C’est pour ça que je suis si fier de parler anglais quand je vais dans d’autres provinces. Je m’intéresse à la culture au sein de mon pays, afin de respecter les différences et de les embrasser. Après tout, travailler pour le bilinguisme, c’est aussi vivre avec autrui en acceptant une personne telle qu’elle est fondamentalement. Si ce n’est pas du respect, je me demande ce que c’est. Selon moi, très peu de sentiments valent celui de se sentir respecté : se sentir respectable. Si le bilinguisme canadien pouvait protéger ce sentiment, tous se sentiraient assurément chez eux et fiers d’être Canadiens.

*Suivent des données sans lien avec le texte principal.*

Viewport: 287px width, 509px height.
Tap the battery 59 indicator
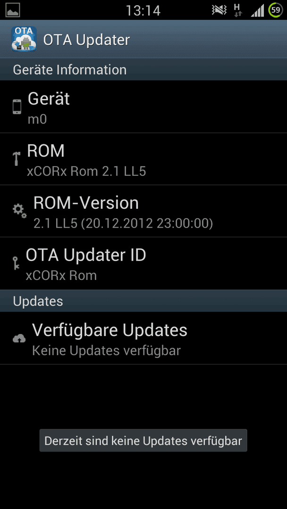coord(275,10)
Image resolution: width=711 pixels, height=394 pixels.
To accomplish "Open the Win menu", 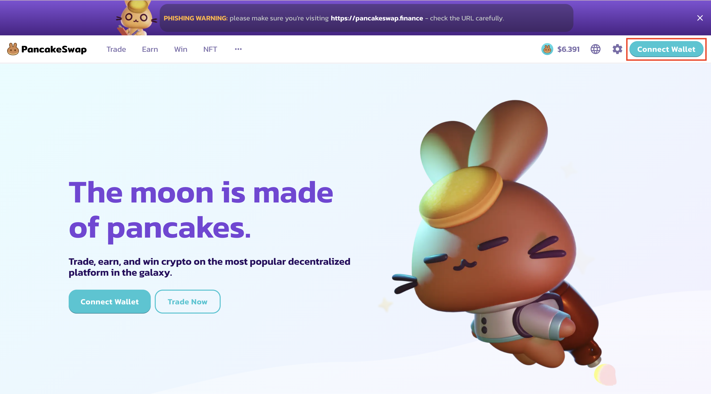I will coord(181,49).
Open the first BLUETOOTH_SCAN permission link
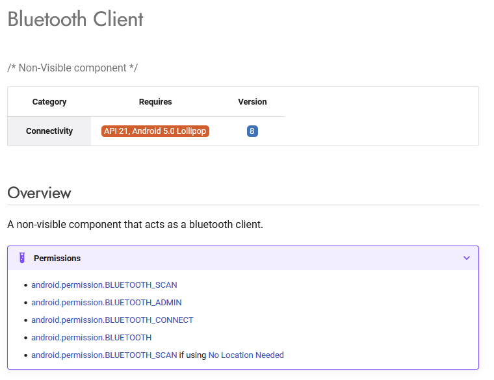The height and width of the screenshot is (380, 494). coord(104,285)
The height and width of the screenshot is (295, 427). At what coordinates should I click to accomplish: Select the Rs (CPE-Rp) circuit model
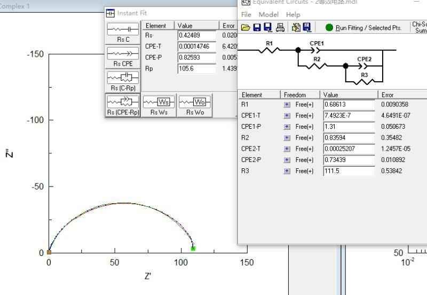click(x=123, y=105)
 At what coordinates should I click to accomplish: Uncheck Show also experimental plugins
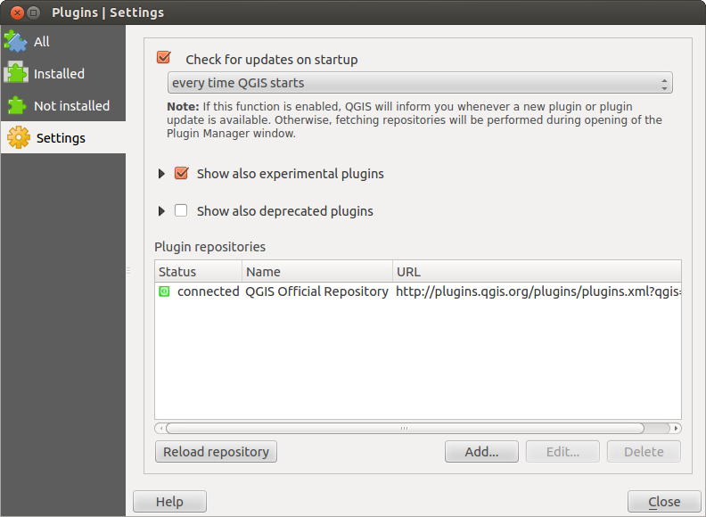pyautogui.click(x=181, y=174)
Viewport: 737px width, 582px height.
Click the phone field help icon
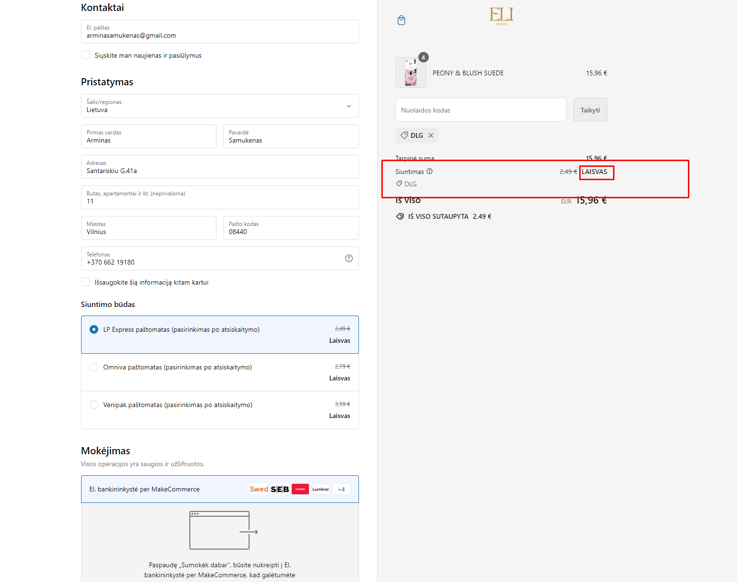[349, 258]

Malgré toute ma motivation de promouvoir le bilinguisme, je dois t’avouer que je suis quelques fois déçu du Canada. Parfois, il m’arrive même de mettre mon fédéralisme en doute. L’évènement qui me pousse à écrire cela aujourd’hui est le geste de Ford. Annuler le projet d’université francophone et le commissariat des services en français. Ensuite, je me rappelle que l’actuel premier ministre du Nouveau-Brunswick (la seule province bilingue au Canada) n’est même pas capable de parler français. Je tourne ensuite mon regard sur le gouvernement fédéral et je constate que nos ministres ne sont pas tous bilingues. Je pourrais continuer d’ajouter des exemples de manquements au bilinguisme pendant longtemps. Je pourrais sans doute aussi sortir des manquements de la part du Québec envers les anglophones. Chacune de ces situations fait mal à l’unité du pays. Ces pointes envers notre culture réveillent la douleur des longs couteaux et rappellent ces cicatrices qui ont plus été oubliées que soignées. Je perds ensuite ma motivation de véhiculer le bilinguisme et j’ai juste l’impression que le français est de trop dans ce pays trop bien pour nous. On le sait Justin. Nous, les Canadiens, nous nous excusons tout le temps. J’espère quand même que tu ne vas pas avoir à t’excuser deux fois de parler français.
Bref, malgré les efforts que le Canada a faits par le passé pour encourager et pour protéger le bilinguisme, il me semble évident que la situation actuelle n’est pas concluante. Force est d’admettre qu’il reste donc beaucoup de chemin à parcourir avant que tous se sentent rassemblés et représentés par le Canada. Est-ce que cela en vaut la peine ? Est-ce que le projet canadien de bilinguisme est toujours possible ? Allons-nous finir par pouvoir nous sentir tous unis et bien représentés par ce qu’inspire être Canadien ? Aujourd’hui, je ne sais pas. Une chose est sûre, nous ne sommes pas la belle nation postnationale que tu veux. Du moins, nous ne le sommes pas encore.
Mon optimisme va désormais prendre la plume de ce texte pour essayer de voir dans cette situation le défi d’un pays et non la fatalité de la majorité. D’autant plus que le premier ministre Ford est revenu partiellement sur sa décision et a pris des mesures favorables aux francophones en Ontario : des gestes que je salue, mais qui demeurent insuffisants. Pour relever le défi, il va falloir du changement. Ce changement commence par toi, cher lecteur, qui a pris la peine de me lire jusqu’ici. Un proverbe dit : « Si chacun balayait devant sa porte, comme la ville serait propre. » C’est comme ça qu’il faut entendre le défi du bilinguisme. Il ne faut pas tomber dans la trappe du découragement et du cynique, mais plutôt surprendre les gens par notre enthousiasme, notre ouverture d’esprit et notre respect. Après tout, la richesse du Canada repose en grande partie sur sa diversité que permet le bilinguisme, un peu comme un buffet qui est davantage intéressant quand on y retrouve des plats différents.